The Garden City, for more than 2 decades earned and kept its infamous acronym, the Garbage City.
Remember Guyana’s liberation from that callous regime in 2015. With it came some fresh air. The spirited clean-up campaign led by the new Public Infrastructure Ministry was supported wholeheartedly by a brigade of private and corporate citizens. It was a clear demonstration of our people’s desperation to retrieve the former face of the city. Citizens and the business community led a massive clean-up and repair project targeting the colonial era drainage system (90% of citizens had never seen it), parapets, roadways, the city’s markets, government buildings, culverts, trenches and every single piece of infrastructure. Nothing was left untouched.
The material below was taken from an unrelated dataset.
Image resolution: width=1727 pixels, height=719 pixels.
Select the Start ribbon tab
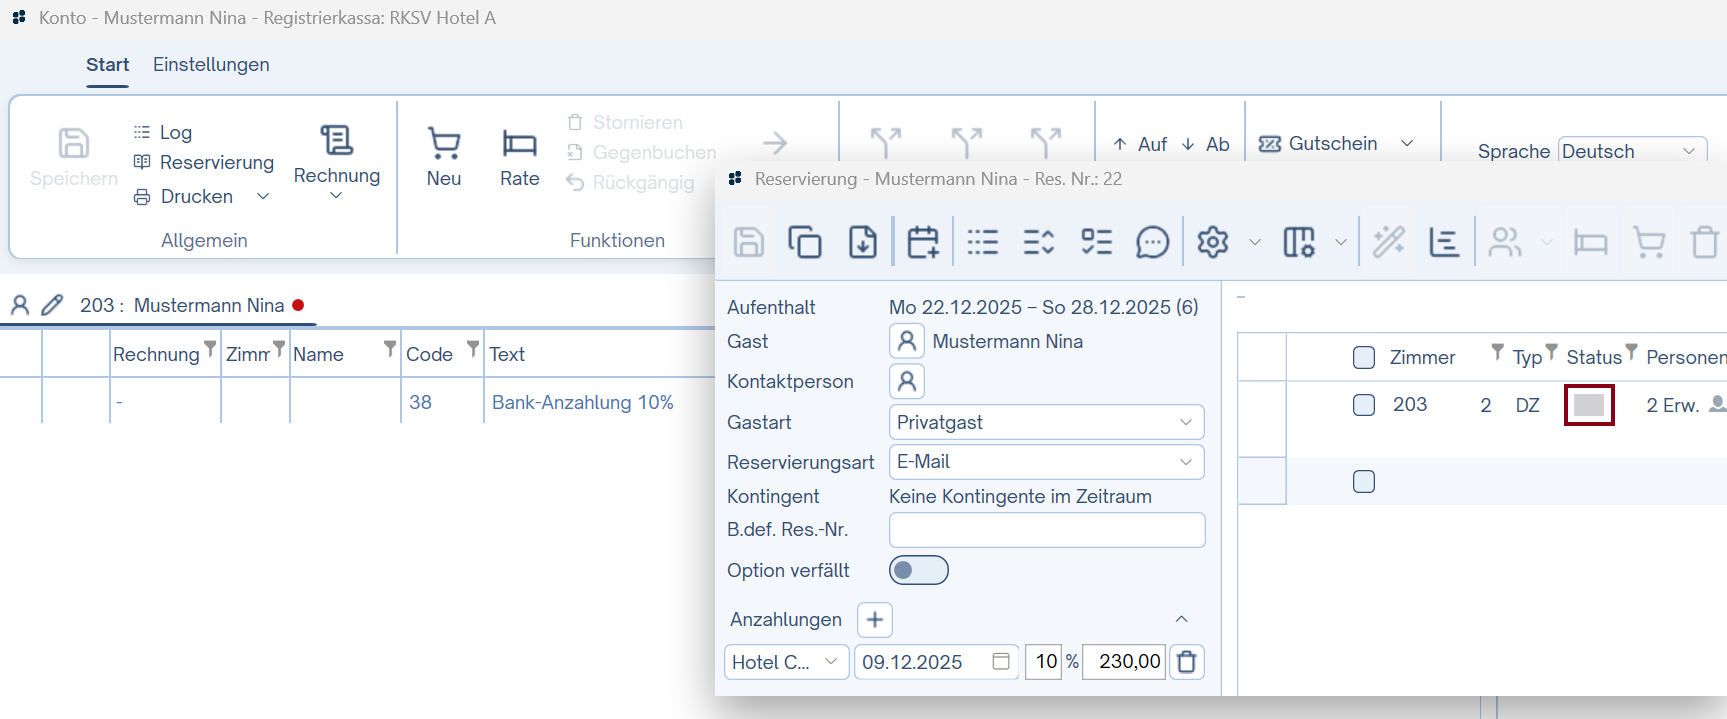click(107, 65)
Householders, owners and staff of large and small companies, dealers in heavy duty equipment and retailers of shoes and electronics, came out voluntarily in astounding numbers to sweep, clean, scrub, rake, desilt drains, re-surface roads and pathways, and generally clean up the smelly capital city that had lost its character under tons and tons of muck and waste.
One special sight to behold was the staff of Gizmos and Gadgets, clad in gloves and rubber boots, pushing wheelbarrows, spading up dirt and refuse, and weeding the avenue separating Waterloo St.
While Gizmos was doing their thing, the Infrastructure Ministry was cleaning the deeper drainage canals, sewers blocked for at least 20 years were cleared; they were repairing and building new kokers, and encouraging certain business owners who had used their connections with the crooked PPP regime to build illegal structures over sewage and drainage installations, to remove them and allow waste water to flow unimpeded towards the Demerara river.
Despite last Monday morning’s flood, one thing remains clear – the work done (and still in progress) by a clear-sighted President Granger and Cabinet continues to build this nation, but in truth, City Hall does not deserve many kudos for developing and carrying out a plan to sustain that massive 2015 citizens project.
There is good news though. M&CC is currently carrying out a large clean-up project in the southern city wards including La Penitence and Laing Avenue. The project includes the entire Le Repentir Cemetery stretching from Werk-en-rust to Mandela Avenue. The Ruimveldt wards at the eastern end of the city should also be included, and the people in these communities have an opportunity to earn some wages on the side if they agree to lend some muscle to the clean-up.
So is it safe to surmise that the complaints we listened to on the way to work last Monday were made because we are now accustomed to no flooding? Did Monday’s flood conditions catch us by surprise because we hadn’t seen flooding in the last three years despite many seasons of rainfall?
Have some of us really forgotten what we used to endure during the reign of the four presidents before H.E. David Granger took that oath? And have we paid attention to the reports from around the world in the past two weeks, of unseasonal rains, flooding, mud slides, tornados and other dramatic weather-related events? We really should be, because Climate change is no myth.
The people responsible for draining the City and coast would do well to implement that plan now that the lovely blue skies we enjoyed in recent weeks begin to disappear, replaced by heavy cumulus clouds which are surely ushering in our May-June rainy season.